The Joy of Giving

Dr. Rajesh Bhola
India
Jan 11, 2013
 
I receive many calls daily, from people across all segments of society, wishing to donate– to contribute . Some come to donate clothes, others donate food, wheel chairs, CP chairs, and accessories for the disabled children. Some young persons come and celebrate the birthdays of their children or their parents with the homeless and disabled children.A few young couples have been coming to us for the last many years, to deposit advance cheques (for the next quarter) for the conveyance expenses of some very poor, disabled children. All of these kind folk are volunteers, who think beyond themselves, and treat all human beings as part of one family. They have one thing in common – they experience a sense of euphoria from helping others. It can also be described as a sense of vitality, a warm glow. It has been compared to a runner’s high, and may be attributed to a release of endorphins; it is also talked about as a 'helper’s high'.

Various studies have found that donors and volunteers gain the most from a charitable encounter. The person providing the philanthropy  clearly takes away something from the experience; there actually may be measurable emotional advantages to being charitable. Helping others not only makes a person feel good, but it may also increase one’s physical and emotional well-being. Volunteering increases one’s energy, sense of mastery over life and self-esteem. It also promotes positive feelings, which may strengthen and enhance the immune system. It is great to give gifts, and to be generous - even in tough financial times.  There are a number of health benefits that may result from being altruistic: an activation of emotions lowers stress levels, and provides longer periods of calm. True giving comes from the same place inside you as your deepest happiness.

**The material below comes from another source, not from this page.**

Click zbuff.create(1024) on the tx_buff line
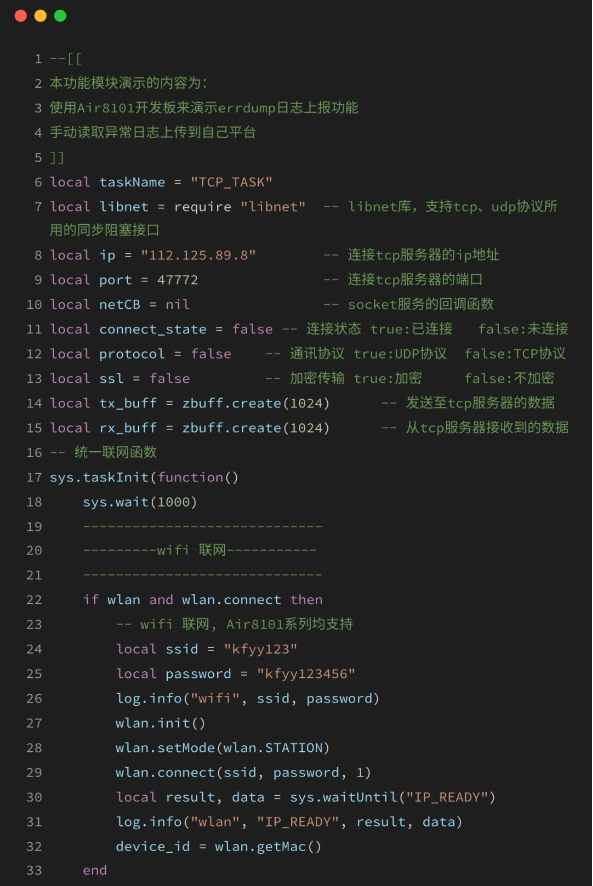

Many wonder what exactly they should give. Everybody has something of value for another person. It could be a kind word, a simple smile, some appreciation, the sharing of some special knowledge, even a helping hand – or a bit of support during a difficult emotional time. Yes. you have something to give everyone. The act of true giving is wonderful and amazing.There may be only a limited amount of material things you can give away, but fortunately generosity and kindness have no limitations. One of life’s most basic laws is that acts of love, kindness and generosity multiply and return to you many times over. The more you give the happier you will feel.

So, if you want to experience more joy, give joy to others; if you want more love, learn to give love; if you want attention and appreciation, learn to appreciate others. These are some of life’s most precious gifts, and they do not cost you anything. When you meet someone, you can silently send them a blessing, wishing them happiness, joy and laughter. This kind of silent giving is very powerful. Do this and you will suddenly find people around you opening to you in joy and happiness. As long as you are giving, you will also be receiving. Giving becomes a blessing for the giver.  Giving creates a pattern of happiness, joy and love in your life. Kindness in words creates confidence. Kindness in thinking creates profoundness. Kindness in giving creates love.

People who regularly donate not only reflect an aura of joy and contentment, but also narrate to me incidents of nature’s charisma and benevolence in their lives. They attribute their good luck to their acts of charity. Some families have evolved a system of regular sharing as part of their family culture. In a particular case, all the family members, across generations, visit us and share their resources and their valuable time; the youngest child, who is only eight, shares his chocolates, crayons and colours, whereas his grandfather takes care of the cost of all the medicines we distribute during the month. This family provides great inspiration to me; their thoughtfulness and feelings for others really stir my soul. 

It is human nature to believe that, “when I have more I’ll give more.” If you have this mentality you will never have enough of anything to give. Generosity comes from believing you always have enough to share. Challenge yourself to give love to those who get the least. Make your love unconditional. Make the world a more loving place. Everyone will reap the benefits. 

The Hindu religion has an equivalent term, ‘daan’, for philanthropy. The Gita dwells on the ethical and moral imperatives of practicing philanthropy: ‘atavyamiti yaddaram diyate anupakarine’ (the meaning of giving is that which is given without any expectations of return and without any strings attached). In the act of giving, when simply performed from the core of the heart, the spiritual path is enacted. Kabir, one of the great mystics, guides human beings thus: “You came into this world with fists closed and you go away with open palms (so during your lifetime keep your hands open and give liberally)” –   'mutthi bandhe aaye jagat mein haath pasare jaoge bhai'. 

Dr. Rajesh Bhola is President of Spastic Society of Gurgaon and is working for the cause of children with autism, cerebral palsy, mental retardation and multiple disabilities for more than 20 years.